Kaynak Metin:
______
Sevgili okurlar,
Siyaset kazanı Türkiye’de fokur, fokur kaynatılırken, elin oğlu boş durmuyor tabii ki?
Türkiye’de,” şahsa ait Türk Tipi başkanlık sistemi “
oluşturulmasının üzerinden, şurada ne kadar zaman geçti ki?
Bütün yetkileri üzerine tevdi ettiğimiz ve bir kesim tarafından kutsanan liderimiz, cumhurbaşkanımız, bulunmazımız Recep Tayyip Erdoğan, iktidarda kalmak için yeni senaryolar peşindeyken, şurada üyelik için bir otel odasında bekletildiğimiz Avrupa’da alınan kararlar, yüreğimizi yaralamaya devam ediyor!
Kısacası bizimkiler, bilmem kaç milletvekilinin fezlekesini meclise gönderirken, elin oğlu “Sözde Ermeni soykırım dosyalarını” karara bağlamanın sevincini yaşıyor..
______
Veri Kesiti:
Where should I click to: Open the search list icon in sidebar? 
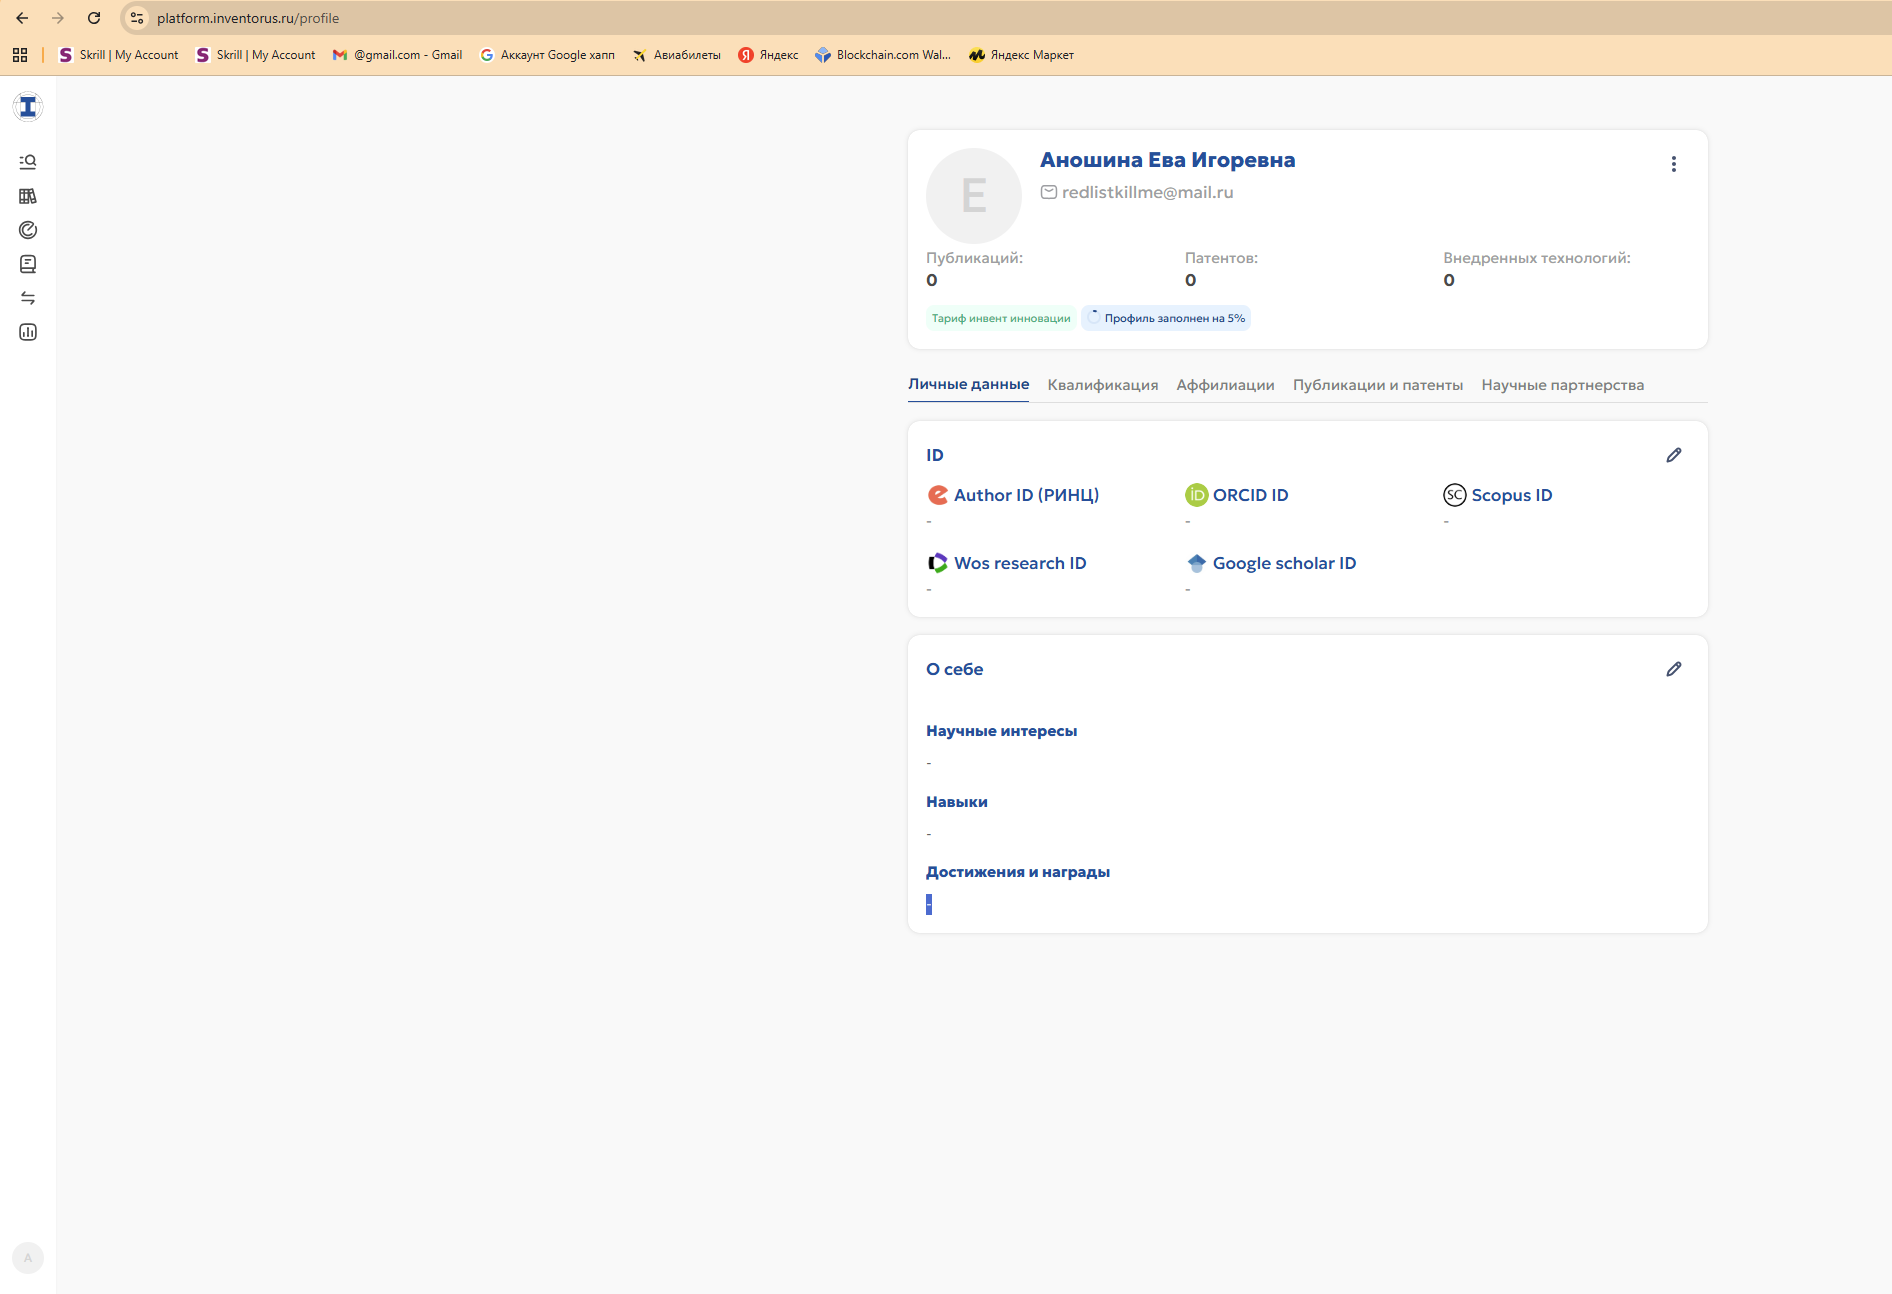[x=28, y=162]
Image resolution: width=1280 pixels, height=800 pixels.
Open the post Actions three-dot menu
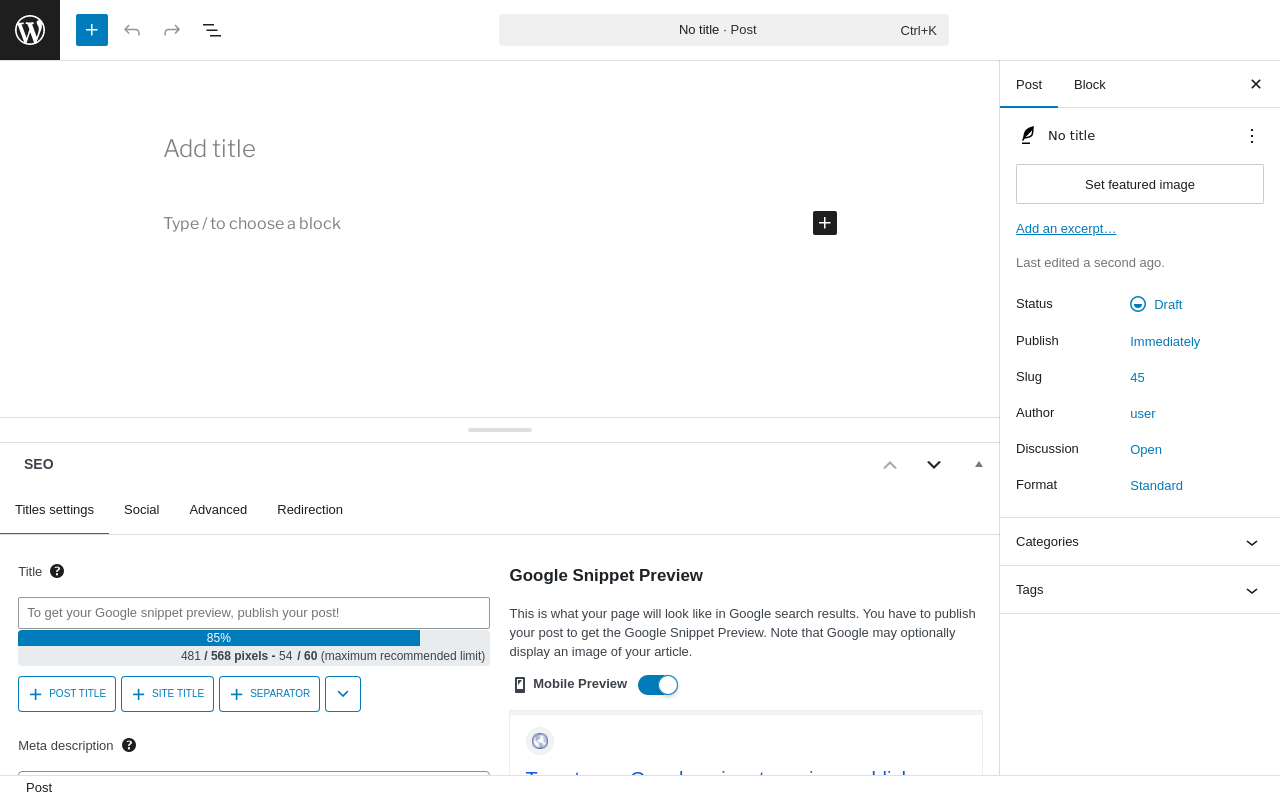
______
Yapılacak Görevler:
(1) Türkiye siyaseti üzerine yazının "Bütün yetkileri üzerine" sözlerini içeren yerde başlayıp "yaralamaya devam ediyor!" ile biten bölümünü, "otel odasında" yerine "bekleme salonunda" koyarak güncelleyiniz.
(2) Türkiye siyaseti üzerine yazıya göre aşağıdaki soruları yanıtlayınız:
(a) Yazının başında okurlara hangi sözlerle hitap edilmektedir?
(b) İktidarda kalmak için yeni senaryolar peşinde olduğu söylenen kişi kimdir?
(c) Meclise gönderildiği belirtilen şey nedir?
(3) Türkiye siyaseti üzerine yazıyı bıraktığı noktadan itibaren devam ettiriniz.
Bu çalışma için verilere ihtiyaç duyulmamaktadır.

Alıştırma Sonuçları:
(1)
Bütün yetkileri üzerine tevdi ettiğimiz ve bir kesim tarafından kutsanan liderimiz, cumhurbaşkanımız, bulunmazımız Recep Tayyip Erdoğan, iktidarda kalmak için yeni senaryolar peşindeyken, şurada üyelik için bir bekleme salonunda bekletildiğimiz Avrupa’da alınan kararlar, yüreğimizi yaralamaya devam ediyor!

(2)
(a) "Sevgili okurlar"
(b) Recep Tayyip Erdoğan
(c) Bilmem kaç milletvekilinin fezlekesi

(3)
Türk Milleti’ni derinden sarsacak projeleri hayata geçirmeye tevessül edenlere verdiğimiz “yok hükmündedir” cevapları neyi ifade ediyor ki?
İçte,” düzmece raporlar, isnat edilen hukuk dışı suçlamalar ile milletin seçip, hizmet etsin” diye meclise gönderdiklerine, nasıl çelme tak arızların hesabında olanlar, dışta Türkiye’nin itibarının ayaklar altına alınmasına, nasıl da göz yumuyorlar dersiniz?
Terör ile iltisaklılar ha?
Bu güne kadar, niye beklediniz ki?
Görev başında kaçırılan evlatlarımızı da böyle unutturmuştuk ya!
Türkiye, siyasi tarihi itibarı ile hiç bu kadar uluslar arası alanda yalnız kalmamıştı!..
Şöyle çevremize bir bakın, “kim dost, kim düşman” anlamakta güçlük çekmezsiniz!
Acı ama gerçek bu!
Bunca yıl Avrupa’da yaşıyorum..
Böyle, “çekimserlik, sessizlik, vurdum duymazlık” görmemiştim!..
Televizyon programlarının tam ortasında, bir altyazı ile duyurulan haberin özeti şu:
Hollanda Parlamentosu, Hıristiyan Birlik Partisi (CU) Milletvekili Joel Voordewind’in önerisiyle,” 1915 olayları ile ilgili Ermeni iddialarını” kabul etti.
Gözünüz aydın!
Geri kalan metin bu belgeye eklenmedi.